Well, for the example, actually yes.
> > <element name='DISPUTES'>
> > <complexType content='elementOnly'>
> > <element ref='p3p:EXTENSION' minOccurs='0' maxOccurs='unbounded'/>
> > <element ref='p3p:LONG-DESCRIPTION' minOccurs='0' maxOccurs='1'/>
> > <element ref='p3p:IMG' minOccurs='0' maxOccurs='1'/>
> > <element ref='p3p:REMEDIES' minOccurs='0' maxOccurs='1'/>
> > <element ref='p3p:EXTENSION' minOccurs='0' maxOccurs='unbounded'/>
> > </complexType>
> > </element>
The trick here is to split this up into various variants that are
all deterministic. The current thing is:
(extension*, long?, img?, remedies?, extension*)
In a first step, change this to
( (extension+, long?, img?, remedies?, extension*)
|(long?, img?, remedies?, extension*)
)
In the next step, we change it to:
( (extension+,( (long, img?, remedies?, extension*)

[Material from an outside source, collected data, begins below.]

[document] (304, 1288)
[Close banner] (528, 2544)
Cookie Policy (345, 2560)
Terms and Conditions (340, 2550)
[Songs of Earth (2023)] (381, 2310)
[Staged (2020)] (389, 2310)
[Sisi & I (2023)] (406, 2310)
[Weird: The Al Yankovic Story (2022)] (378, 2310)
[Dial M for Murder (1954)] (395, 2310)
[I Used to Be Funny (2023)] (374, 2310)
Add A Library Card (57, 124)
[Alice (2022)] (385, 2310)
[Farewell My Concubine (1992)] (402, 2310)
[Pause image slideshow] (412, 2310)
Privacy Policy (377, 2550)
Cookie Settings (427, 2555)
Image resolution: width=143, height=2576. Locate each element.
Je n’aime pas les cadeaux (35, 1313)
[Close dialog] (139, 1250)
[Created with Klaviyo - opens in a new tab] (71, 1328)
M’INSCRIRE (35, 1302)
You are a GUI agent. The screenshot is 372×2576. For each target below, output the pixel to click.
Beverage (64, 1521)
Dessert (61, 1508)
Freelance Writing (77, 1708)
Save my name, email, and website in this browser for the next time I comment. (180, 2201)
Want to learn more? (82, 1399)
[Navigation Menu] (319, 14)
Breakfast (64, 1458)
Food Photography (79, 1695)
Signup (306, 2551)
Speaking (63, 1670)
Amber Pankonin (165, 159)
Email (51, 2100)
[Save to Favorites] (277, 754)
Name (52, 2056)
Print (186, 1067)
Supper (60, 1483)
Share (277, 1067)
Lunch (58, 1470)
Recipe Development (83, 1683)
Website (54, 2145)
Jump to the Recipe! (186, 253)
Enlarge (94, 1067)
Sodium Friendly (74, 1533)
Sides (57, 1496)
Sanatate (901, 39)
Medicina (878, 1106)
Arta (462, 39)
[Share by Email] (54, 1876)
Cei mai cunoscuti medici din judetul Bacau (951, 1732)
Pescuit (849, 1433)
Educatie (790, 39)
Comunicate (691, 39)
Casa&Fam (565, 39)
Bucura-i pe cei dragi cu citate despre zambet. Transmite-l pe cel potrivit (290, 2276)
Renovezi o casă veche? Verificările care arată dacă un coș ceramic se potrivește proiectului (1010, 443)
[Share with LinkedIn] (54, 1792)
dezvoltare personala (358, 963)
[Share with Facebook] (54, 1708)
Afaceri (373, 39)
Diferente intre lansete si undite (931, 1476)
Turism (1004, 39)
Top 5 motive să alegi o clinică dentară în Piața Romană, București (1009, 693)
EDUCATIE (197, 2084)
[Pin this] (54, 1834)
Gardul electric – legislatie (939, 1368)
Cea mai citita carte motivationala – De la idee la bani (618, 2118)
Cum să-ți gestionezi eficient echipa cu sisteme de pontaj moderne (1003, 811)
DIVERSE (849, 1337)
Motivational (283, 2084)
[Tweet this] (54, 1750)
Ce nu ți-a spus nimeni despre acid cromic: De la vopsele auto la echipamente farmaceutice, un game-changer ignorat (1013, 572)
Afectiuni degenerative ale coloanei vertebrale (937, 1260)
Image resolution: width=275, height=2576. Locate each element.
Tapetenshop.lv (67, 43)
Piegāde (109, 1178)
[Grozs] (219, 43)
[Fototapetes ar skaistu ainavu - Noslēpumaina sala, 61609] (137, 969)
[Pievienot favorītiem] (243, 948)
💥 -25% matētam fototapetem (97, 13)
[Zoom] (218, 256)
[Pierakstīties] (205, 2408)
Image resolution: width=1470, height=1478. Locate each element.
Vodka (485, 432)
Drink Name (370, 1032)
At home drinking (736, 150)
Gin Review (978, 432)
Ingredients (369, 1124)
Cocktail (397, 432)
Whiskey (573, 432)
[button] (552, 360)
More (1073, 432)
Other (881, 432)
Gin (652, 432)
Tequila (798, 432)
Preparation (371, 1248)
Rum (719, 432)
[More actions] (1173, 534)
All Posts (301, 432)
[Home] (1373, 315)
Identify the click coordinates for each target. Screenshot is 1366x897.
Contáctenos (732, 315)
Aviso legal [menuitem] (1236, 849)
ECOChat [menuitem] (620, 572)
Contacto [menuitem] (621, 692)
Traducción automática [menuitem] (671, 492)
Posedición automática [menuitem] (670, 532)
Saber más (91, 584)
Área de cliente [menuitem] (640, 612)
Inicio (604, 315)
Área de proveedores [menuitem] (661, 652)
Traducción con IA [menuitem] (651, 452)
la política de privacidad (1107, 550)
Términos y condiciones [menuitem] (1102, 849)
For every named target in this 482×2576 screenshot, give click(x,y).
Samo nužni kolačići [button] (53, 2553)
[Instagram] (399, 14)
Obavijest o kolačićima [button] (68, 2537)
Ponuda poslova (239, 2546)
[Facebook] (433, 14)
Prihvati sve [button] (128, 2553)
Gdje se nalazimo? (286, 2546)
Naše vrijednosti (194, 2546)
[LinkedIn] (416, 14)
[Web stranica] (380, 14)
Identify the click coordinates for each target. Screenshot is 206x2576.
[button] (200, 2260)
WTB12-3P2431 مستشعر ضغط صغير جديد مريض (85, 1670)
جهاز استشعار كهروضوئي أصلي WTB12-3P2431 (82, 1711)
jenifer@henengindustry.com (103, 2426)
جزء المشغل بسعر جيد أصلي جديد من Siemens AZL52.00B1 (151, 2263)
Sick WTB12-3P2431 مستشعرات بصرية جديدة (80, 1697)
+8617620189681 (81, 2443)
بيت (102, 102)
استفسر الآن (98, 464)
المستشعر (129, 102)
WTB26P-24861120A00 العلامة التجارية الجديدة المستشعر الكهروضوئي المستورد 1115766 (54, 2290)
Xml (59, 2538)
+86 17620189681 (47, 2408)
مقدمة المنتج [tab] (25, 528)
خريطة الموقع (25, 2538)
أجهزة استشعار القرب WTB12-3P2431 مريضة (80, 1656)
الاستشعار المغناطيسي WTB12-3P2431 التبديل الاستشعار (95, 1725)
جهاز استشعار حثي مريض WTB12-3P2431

|(img?, remedies?, extension*)
)
)
|(long, img?, remedies?, extension*)
|(img?, remedies?, extension*)
)
Then we go to:
( (extension+,( (long, img?, remedies?, extension*)
|(img, remedies?, extension*)
|(remedies?, extension*)
)
)
|(long, img?, remedies?, extension*)
|(img?, remedies?, extension*)
)
And finally, we end up with:
( (extension+,( (long, img?, remedies?, extension*)
|(img, remedies?, extension*)
|(remedies, extension*)
)
)
|(long, img?, remedies?, extension*)
|(img, remedies?, extension*)
|(remedies, extension*)
)
which is clearly deterministic. It is possible to do similar
things for many if not most practical cases, but there are
cases where it doesn't work. Here is an example:
((a | b)*, a, (a | b))
[from some paper of A. Bruggemann-Klein, via Makoto Murata]
What it is saying is: a sequence of 'a' and 'b', at least two of
them, and the second-to-last has to be an 'a'. For a finite-size
deterministic automaton, there is no way to know it's at the
second-to-last.
Regards, Martin.
Received on Friday, 25 August 2000 01:34:45 UTC